__Challenge__
Write out again the stretch from the start of the items through the line that contains "Select the paint", requests included, shifting every coordinate in the answers up by 29.
★ ★ ★ ★ ★ ★ ★
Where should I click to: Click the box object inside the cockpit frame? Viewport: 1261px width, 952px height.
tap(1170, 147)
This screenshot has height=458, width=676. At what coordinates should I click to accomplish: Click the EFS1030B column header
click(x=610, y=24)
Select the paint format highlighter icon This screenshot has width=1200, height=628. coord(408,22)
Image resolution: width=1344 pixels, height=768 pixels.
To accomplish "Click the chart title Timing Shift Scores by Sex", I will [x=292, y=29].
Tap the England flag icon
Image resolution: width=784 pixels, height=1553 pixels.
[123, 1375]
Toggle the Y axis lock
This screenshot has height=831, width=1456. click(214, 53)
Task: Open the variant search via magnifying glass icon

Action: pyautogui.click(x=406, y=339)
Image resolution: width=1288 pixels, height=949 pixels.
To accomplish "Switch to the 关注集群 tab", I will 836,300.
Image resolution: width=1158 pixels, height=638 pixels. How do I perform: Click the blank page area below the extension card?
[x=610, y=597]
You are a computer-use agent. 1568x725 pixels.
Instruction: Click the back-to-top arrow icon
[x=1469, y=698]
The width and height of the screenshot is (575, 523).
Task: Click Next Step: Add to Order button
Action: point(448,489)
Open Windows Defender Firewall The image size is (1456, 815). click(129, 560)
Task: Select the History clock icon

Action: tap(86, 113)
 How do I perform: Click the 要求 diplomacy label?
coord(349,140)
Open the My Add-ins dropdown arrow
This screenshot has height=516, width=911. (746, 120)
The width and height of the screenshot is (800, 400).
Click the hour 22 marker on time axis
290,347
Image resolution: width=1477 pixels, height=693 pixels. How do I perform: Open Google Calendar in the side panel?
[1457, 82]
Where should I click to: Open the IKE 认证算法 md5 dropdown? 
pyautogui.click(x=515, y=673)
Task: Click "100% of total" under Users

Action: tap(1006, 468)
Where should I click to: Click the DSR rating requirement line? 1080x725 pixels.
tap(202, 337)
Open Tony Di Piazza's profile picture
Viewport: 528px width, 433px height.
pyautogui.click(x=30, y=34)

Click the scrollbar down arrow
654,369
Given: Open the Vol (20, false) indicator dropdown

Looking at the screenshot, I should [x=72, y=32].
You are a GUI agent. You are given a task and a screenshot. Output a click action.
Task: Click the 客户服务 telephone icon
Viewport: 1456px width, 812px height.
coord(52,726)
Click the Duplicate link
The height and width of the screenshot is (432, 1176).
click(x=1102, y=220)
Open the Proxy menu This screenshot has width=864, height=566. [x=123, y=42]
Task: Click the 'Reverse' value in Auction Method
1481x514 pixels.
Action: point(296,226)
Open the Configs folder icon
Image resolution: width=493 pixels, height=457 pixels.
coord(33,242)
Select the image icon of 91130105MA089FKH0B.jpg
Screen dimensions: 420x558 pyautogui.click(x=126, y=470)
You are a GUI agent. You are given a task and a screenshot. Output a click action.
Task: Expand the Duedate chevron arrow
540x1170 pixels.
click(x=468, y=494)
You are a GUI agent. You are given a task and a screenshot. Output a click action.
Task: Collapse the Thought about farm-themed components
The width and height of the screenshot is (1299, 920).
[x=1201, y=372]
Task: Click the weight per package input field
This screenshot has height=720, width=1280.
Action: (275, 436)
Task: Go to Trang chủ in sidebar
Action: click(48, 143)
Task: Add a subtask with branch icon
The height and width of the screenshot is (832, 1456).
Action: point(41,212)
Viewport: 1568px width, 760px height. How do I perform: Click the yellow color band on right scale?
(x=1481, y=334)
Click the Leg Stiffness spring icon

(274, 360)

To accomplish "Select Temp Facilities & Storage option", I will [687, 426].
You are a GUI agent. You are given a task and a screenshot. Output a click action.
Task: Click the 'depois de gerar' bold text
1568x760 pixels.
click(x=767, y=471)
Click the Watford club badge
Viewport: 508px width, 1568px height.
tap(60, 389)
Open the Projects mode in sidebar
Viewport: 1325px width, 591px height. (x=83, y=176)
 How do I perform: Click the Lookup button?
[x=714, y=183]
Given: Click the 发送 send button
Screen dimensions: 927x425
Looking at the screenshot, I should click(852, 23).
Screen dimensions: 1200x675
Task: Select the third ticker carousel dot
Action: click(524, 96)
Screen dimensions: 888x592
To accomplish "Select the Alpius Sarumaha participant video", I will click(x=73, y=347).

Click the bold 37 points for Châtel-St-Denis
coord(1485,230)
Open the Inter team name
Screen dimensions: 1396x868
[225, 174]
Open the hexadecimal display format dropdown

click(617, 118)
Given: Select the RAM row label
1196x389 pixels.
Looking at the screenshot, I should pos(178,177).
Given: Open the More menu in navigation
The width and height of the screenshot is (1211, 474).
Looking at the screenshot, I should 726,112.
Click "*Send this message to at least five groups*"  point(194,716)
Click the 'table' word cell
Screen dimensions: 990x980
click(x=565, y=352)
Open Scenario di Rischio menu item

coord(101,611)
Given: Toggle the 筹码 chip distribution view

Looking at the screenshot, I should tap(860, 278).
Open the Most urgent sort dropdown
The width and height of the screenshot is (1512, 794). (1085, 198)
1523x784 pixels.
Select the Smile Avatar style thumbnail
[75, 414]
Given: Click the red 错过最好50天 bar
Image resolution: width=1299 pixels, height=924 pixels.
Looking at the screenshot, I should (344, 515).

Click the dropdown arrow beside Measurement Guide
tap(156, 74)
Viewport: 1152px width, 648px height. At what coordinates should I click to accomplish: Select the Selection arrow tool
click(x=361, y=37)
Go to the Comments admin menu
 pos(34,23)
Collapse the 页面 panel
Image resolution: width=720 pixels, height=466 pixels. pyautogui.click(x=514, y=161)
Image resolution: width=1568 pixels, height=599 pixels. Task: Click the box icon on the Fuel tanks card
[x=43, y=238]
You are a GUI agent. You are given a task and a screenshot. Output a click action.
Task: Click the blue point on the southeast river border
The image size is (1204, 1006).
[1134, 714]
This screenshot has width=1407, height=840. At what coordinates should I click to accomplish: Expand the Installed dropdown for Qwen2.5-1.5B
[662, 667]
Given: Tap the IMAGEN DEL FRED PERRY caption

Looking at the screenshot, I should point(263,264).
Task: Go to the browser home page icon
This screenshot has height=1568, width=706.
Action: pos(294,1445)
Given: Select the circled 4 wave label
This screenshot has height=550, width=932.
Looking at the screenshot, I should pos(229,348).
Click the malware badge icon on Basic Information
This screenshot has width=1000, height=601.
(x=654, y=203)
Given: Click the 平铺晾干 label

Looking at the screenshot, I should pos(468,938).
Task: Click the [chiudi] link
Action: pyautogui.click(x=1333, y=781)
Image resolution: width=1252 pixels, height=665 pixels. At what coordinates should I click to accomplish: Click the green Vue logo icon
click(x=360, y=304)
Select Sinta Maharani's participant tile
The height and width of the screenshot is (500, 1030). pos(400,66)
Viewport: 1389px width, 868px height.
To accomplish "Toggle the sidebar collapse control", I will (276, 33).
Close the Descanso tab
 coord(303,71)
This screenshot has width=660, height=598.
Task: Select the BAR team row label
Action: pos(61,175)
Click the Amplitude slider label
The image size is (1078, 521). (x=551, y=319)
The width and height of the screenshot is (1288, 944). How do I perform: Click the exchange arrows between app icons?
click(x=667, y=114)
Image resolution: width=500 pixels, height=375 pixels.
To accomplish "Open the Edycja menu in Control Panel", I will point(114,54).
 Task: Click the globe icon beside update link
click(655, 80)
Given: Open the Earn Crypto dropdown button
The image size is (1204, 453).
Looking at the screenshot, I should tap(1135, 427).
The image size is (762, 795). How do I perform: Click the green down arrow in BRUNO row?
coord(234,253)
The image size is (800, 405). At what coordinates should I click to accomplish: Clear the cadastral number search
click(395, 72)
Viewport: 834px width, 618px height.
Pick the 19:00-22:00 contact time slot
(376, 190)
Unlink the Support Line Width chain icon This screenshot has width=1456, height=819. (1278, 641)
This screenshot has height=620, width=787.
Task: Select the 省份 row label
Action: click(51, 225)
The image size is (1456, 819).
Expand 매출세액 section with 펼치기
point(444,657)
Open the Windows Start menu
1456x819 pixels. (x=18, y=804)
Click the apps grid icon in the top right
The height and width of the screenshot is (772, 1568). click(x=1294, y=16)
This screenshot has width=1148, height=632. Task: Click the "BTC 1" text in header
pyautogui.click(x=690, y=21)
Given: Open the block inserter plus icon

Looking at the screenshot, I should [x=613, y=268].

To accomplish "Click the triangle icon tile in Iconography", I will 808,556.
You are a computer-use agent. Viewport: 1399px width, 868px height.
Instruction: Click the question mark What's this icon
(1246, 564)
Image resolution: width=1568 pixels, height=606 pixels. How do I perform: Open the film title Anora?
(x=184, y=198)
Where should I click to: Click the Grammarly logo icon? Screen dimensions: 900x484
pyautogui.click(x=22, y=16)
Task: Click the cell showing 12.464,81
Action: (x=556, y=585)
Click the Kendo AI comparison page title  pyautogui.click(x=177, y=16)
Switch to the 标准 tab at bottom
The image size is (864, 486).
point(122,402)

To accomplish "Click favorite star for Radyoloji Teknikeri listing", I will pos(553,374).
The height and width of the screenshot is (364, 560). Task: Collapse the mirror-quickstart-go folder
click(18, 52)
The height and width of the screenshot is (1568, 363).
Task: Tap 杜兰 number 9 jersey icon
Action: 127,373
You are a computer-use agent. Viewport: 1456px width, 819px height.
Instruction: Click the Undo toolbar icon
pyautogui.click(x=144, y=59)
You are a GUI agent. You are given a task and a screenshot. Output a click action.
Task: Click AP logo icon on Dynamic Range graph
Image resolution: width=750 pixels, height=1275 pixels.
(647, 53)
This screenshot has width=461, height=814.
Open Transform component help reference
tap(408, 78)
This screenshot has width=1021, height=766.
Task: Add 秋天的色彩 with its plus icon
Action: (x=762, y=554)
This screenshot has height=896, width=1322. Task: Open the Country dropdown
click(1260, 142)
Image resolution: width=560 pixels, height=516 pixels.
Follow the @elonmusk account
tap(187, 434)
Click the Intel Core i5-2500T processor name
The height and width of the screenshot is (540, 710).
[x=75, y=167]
★ ★ ★ ★ ★ ★ ★
__Reply__
Where should I click to: Click the box object inside the cockpit frame? Viewport: 1261px width, 952px height.
tap(1199, 176)
This screenshot has height=458, width=676. At what coordinates should I click to accomplish: Click the EFS1030B column header
click(x=639, y=53)
Select the paint format highlighter icon This screenshot has width=1200, height=628. coord(437,51)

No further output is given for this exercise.